Find joy in this sensation.

Find joy in this sensation.

Find joy in this sensation.

Find joy in this sensation.

Find joy in this sensation.

Find joy in this sensation.

Find joy in this sensation.

Find joy in this sensation.

Find joy in this sensation.

Find joy in this sensation.

Find joy in this sensation.

Find joy in this sensation.
Lucy Glendinning
PROLOGUE

I have a fear of letting go. I also have a fear of letting in, and sometimes also letting out. The idea of not only opening my practice (I can’t say that I fully know yet what it is) to others, but ultimately letting go control and allowing those who share the space with me to shape what my practice is in that event, is frightening. Perhaps one of the reasons I find myself fascinated by errors, faults, malfunctions, mistakes, glitches, and deviances is because how much I fear them, or rather, how much I fear realising that I might also be just a failure. But I guess I already know that.
THE PROBLEM

I came into this elective thinking about technologies: things that are both the machine and the knowledge that operates them. Desire is a machine, and therefore a body is one, too (Buchanan, 1997: 83). If a collective of body-machines form different relations within an event, there is knowledge that operates this movement (otherwise no formation could be possible), and therefore a collective body technology is formed.
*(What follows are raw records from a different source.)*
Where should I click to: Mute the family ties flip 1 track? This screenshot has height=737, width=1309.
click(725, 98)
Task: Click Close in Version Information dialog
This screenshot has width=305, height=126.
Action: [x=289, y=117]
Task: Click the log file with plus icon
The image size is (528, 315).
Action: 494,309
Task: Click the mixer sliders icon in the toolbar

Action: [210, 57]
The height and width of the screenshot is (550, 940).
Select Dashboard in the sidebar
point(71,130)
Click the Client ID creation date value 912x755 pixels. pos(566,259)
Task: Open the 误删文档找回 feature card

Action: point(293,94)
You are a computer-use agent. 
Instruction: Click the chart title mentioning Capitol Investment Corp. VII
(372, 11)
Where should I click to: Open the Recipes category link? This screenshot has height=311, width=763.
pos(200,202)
The misery and beauty of technology lays in the inevitability that it will fail. Technology was invented to fail (Sundén, 2015). So too, I hoped, the body technology would fail.

A specific type of technological failure, glitch is a non-human force and an affective event that is experienced by humans. According to Dutch visual artists and researcher Rosa Menkman, a pure glitch is accidental, coincidental, appropriated, found, and real (Menkman, 2011: 36). My artistic interest is not to reproduce glitch-alikes, but to trigger the emergence of a true bodily glitch. Therefore, the question I came with into the Schizosomatics practice was: how can a human body experience glitch?
THE RESEARCH
My practice led research investigates the relationship between glitch, narrative and women-monsters. I am investigating ways how glitch could be adapted in theatre and performance art to disrupt hegemonic narrative of becoming women-monster in order to allow alternate configurations and materialisations of monstrosity to emerge. In this research, I transpose the notion of glitch from digital technologies to performance practices. Within this research, ‘glitch’ is understood as a disruptive (but not destructive) and creative force that allows to experience how a machine (the notion of the gendered body) functions and what is it made of. Through the glitching of the body, I argue that the narratives that constitute this body become visible and therefore malleable into different, non-conforming and ambiguous forms.